32 The second reason for my conclusion is that I accept the applicant's submission that the respondent's reasons are based on the assumption that if the applicant's visa were cancelled, her children would accompany her to the United Kingdom. In my view, there was sufficient material before the respondent to oblige him to consider the possibility that the children might remain in Australia. First there was the evidence that their father, Mr Lovell, usually saw his children on a frequent basis. That is, he had "contact" with his children within the meaning of the Family Court Act 1997 (WA) ("the State Act"). That situation would change radically if the children were removed from Australia. In those circumstances, so it seems to me, there was a reasonable likelihood that if steps were taken to remove his children from Australia Mr Lovell would issue proceedings under the State Act to obtain a contact order. The mere issue of such proceedings has the result that, by force of s 108 of the State Act, the applicant could not take her children out of Australia. She would have to be removed from Australia without her children. There was absolutely no consideration in the Issues Document of what might be the best interests of those children in those circumstances.

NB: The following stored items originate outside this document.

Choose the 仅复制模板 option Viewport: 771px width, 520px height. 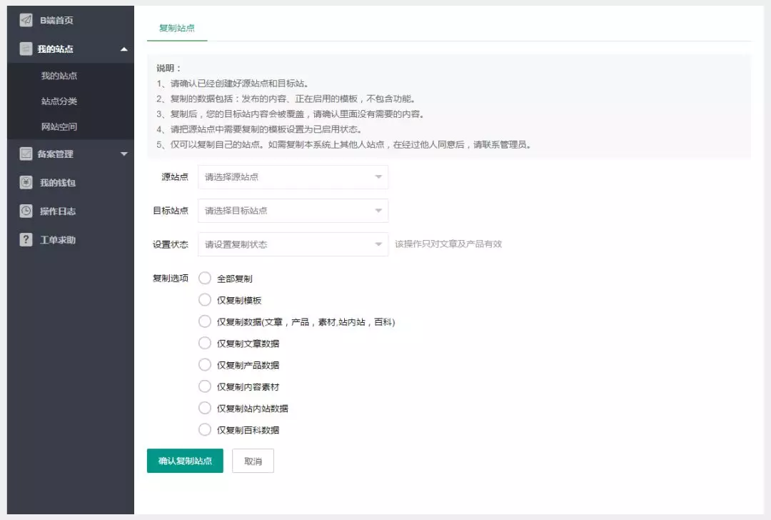coord(205,300)
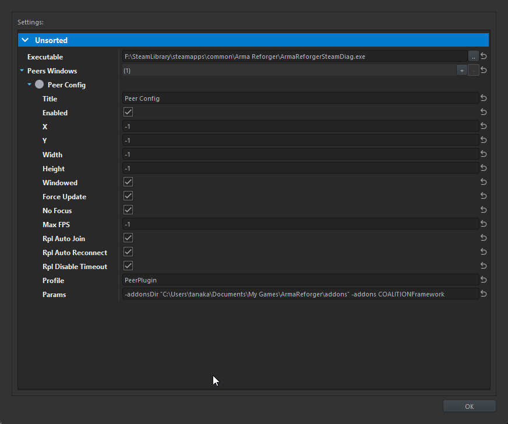Toggle the Enabled checkbox
The image size is (508, 424).
pyautogui.click(x=128, y=112)
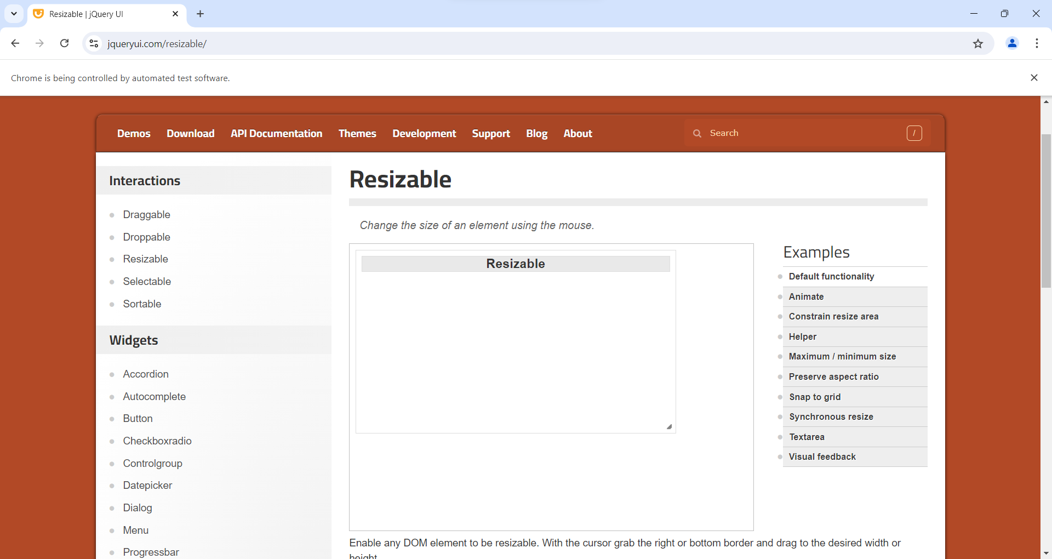View site information icon in address bar

click(94, 44)
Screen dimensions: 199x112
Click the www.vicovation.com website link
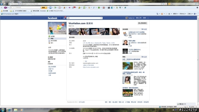click(x=91, y=67)
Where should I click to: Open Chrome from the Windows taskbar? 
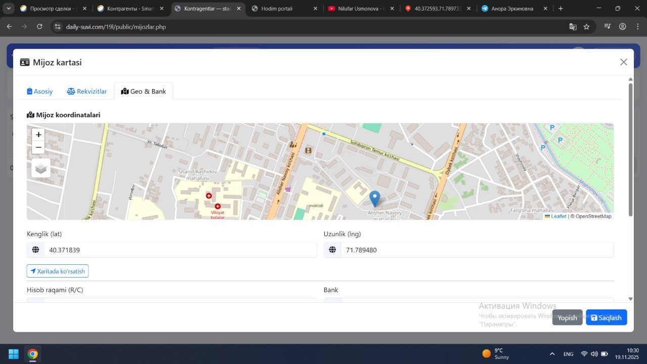point(32,353)
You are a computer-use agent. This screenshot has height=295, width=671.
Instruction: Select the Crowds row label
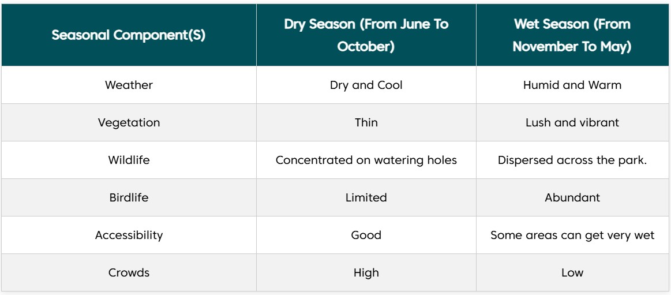tap(129, 272)
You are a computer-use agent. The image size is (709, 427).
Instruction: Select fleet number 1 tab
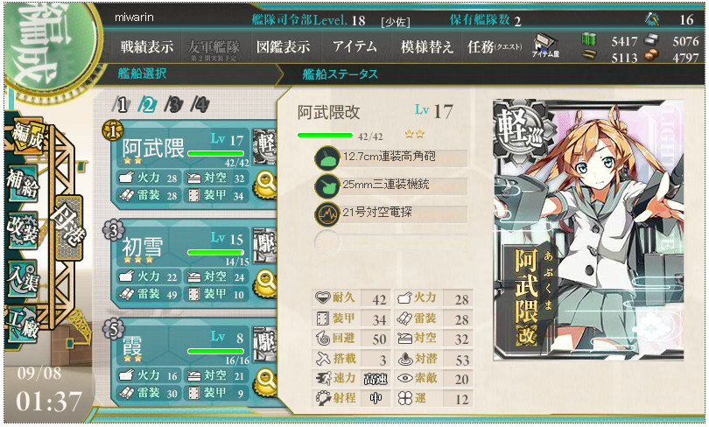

33 The respondent argued that he was under no obligation to consider such a situation because there was no suggestion that the applicant would not take the children with her should she leave. Furthermore, Mr Lovell had been invited to comment, but had not done so.
34 That may be so, but it is one thing for Mr Lovell not to respond to the Departmental enquiry and quite another thing to assume that he would not respond by securing his legal rights if he were to be denied (effectively) any further contact with his children by their removal from Australia with the applicant. The assumption underlying the respondent's decision is that Mr Lovell would waive all of his rights and allow his children to depart. The facts before the respondent, in my view, required him, as part of the obligation to consider the best interests of the children as a primary consideration, to assess Mr Lovell's likely response and the effect that would have upon the children. The effect of an application by him for a contact order would be that, by operation of law, the children would remain in Australia until the Family Court of Western Australia decided otherwise, but, consequent upon the respondent's decision, the applicant would be forcibly removed from the country.
Conclusion
35 For the foregoing reasons, I consider that the applicant has established that the decision to cancel her visa was made in breach of the respondent's obligations of procedural fairness to such an extent that it was made in excess of jurisdiction and hence was not a decision which fell within the privative clause regime. In short, the applicant has established jurisdictional error which entitles her to the relief sought. There will be orders quashing the respondent's decision and prohibiting him from further proceeding to act upon it either to detain her or to remove her from Australia.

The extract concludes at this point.